Collecting information
Agent Tesla can collect vast information from the victim’s system. The following items are repeated and every few seconds or minutes are collected and sent to the malware server.
taken picture from the victim’s webcam (if it exists)
Registered screen shito from the victim’s desktop
Existing data inside the clipboard
Pressed keys and the movements of the mouse
Malware strives to send the extracted registered username and password from different software in the victim’s system.
The following software is among the software that malware tries to steal their information.
specifications of the victim’s system will send to the server as sending package:
current username
PC name
Operation System version
Processor specifications
RAM storage space
The IP address for the victim’s system
The malware connects to its server through the following methods:
HTTP protocol: the malware will send the desired data with the Triple-DES algorithm which is encrypted by the POST method.
SMTP protocol: collected information will be sent in the form of an HTML file to the embedded email in the malware file.
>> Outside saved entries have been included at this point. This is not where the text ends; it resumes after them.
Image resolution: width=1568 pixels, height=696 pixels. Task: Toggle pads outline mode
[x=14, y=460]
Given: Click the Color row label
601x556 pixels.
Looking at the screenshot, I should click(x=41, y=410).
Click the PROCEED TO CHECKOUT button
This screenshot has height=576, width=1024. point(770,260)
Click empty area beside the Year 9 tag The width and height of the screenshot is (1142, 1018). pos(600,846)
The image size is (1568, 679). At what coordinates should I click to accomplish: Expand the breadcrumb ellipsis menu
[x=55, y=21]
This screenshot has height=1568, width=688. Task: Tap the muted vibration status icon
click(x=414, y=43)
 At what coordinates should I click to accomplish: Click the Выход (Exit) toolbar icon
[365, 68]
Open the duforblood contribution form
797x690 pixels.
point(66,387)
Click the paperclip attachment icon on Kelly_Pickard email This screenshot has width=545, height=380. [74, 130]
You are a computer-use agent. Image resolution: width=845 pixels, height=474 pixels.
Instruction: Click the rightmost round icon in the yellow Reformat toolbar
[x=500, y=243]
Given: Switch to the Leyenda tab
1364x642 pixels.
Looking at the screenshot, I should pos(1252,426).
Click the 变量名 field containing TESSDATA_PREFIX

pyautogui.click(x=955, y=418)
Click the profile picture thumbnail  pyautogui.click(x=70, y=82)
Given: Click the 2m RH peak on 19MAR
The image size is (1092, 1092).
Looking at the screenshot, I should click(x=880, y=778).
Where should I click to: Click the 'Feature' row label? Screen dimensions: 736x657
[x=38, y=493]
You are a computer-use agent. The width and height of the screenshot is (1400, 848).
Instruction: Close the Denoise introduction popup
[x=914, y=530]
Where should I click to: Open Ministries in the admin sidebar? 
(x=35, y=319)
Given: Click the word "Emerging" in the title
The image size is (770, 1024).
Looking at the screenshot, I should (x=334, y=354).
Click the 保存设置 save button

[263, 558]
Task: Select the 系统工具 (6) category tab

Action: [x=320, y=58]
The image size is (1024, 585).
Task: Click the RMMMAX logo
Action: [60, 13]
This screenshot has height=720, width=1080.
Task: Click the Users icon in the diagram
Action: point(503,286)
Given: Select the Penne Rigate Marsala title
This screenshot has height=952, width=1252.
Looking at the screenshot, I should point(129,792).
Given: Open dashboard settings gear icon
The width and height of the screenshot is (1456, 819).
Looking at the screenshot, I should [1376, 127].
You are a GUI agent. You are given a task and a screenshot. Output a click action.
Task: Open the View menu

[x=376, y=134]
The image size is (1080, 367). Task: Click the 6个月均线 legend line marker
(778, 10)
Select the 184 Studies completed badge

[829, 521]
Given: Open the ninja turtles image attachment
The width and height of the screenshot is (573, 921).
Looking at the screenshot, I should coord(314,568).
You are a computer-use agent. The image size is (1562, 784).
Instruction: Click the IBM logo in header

FTP protocol: the malware will upload the stolen data on its FTP server
Telegram channel: the malware will send the collected information to a telegram channel.
The other features of this malware
AgentTesla malware has other features upon the existing configuration variables which decide whether to run them. These features are:
upgrading the access level using the following registry keys:
“HKCU\software\classes\ms-settings\shell\open\command”
“HKCU\software\classes\mscfile\shell\open\command”
disabling some of the managing tools of Windows OS such as Task Manager, Folder Options, Run, Control Panel, cmd.exe, and regedit.exe
Distributing malware to Removable and CDRom drives: a version of the malware will place on these drives. The malware hides all files and directories and symmetrically creates a ‘.ink’ file for each file which will run the malware with a click.
Running the execution files: the malware extracts the existing files inside its Resource section and as the new process.
Downloading desired files, storing them inside the Temp folder, and also executing them.
Removing the malware from the victim’s system
Periodically, the malware sends the “uninstall” command to its server and it will remove itself if acceptable. Then we have the following patterns:
removing the malware file by moving it to the Temp folder
removing the adjusted registry keys for the malware
ending the malware processes
in some cases, it will shut the system down.
How to deal with this problem and disinfect the system
Padvish antivirus will detect and prevent this malware. It is recommended to prevent opening any suspicious emails, according to that one of the main ways to distribute this malware is through email attaches. Also, use updated Office software.